Here’s some fucked up shit; Bunk died in January after a long and illustrious history of looking the same as he did in middle school, witty Looney Tunes tees and all. He killed himself, and I didn’t even find out until three months later that he had two kids and a wife and a storied past of drug charges. Disturbing the peace.
His wife is someone who grew up like us, but not near us. I see myself in the same blurry tan throwback-to-your-decade and constant soul-searching but damn it, I don’t know her. Two kids and a wife. He drew for them constantly. Bunk liked to draw.
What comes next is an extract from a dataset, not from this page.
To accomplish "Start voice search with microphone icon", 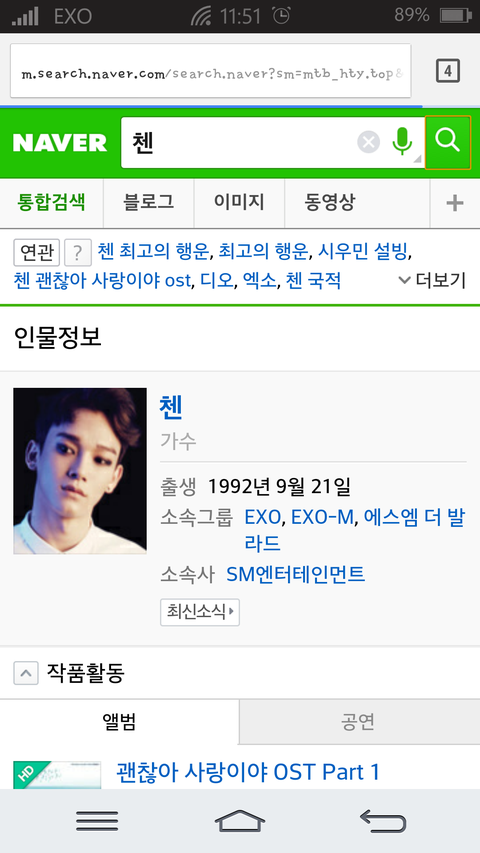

In the fourth grade, he had monster keychains, and he gave me one. It was a two-headed dog. Bunk always said hello to me in the hallways. Bunk and I went to a birthday party once and watched the Three Stooges and made friendship necklaces on Nick’s stepmom’s old couch and black and white television. They let me stay until the sleepover. I mean,
you understand, right?
One time I was sitting in a bar well on the other side of the country all alone, listening to ‘Night Moves’. Somewhere around that time, so was he, dancing with his daughter. There’s a video. I don’t know why I looked him up; probably just to confirm that one of the constants of my perpetually running narrative was still normal and not a side effect of a memory I typically question the accuracy of; but he wasn’t, it was gone.
Bunk’s gone. It doesn’t affect me like it affects the others; after all, if I’d wanted to, if I’d cared, maybe I would have said something.
I’m staggered at how little it mattered, though. The first from our high school class. The first to never see the end of our long hometown; the first, never the last. Nobody said a word.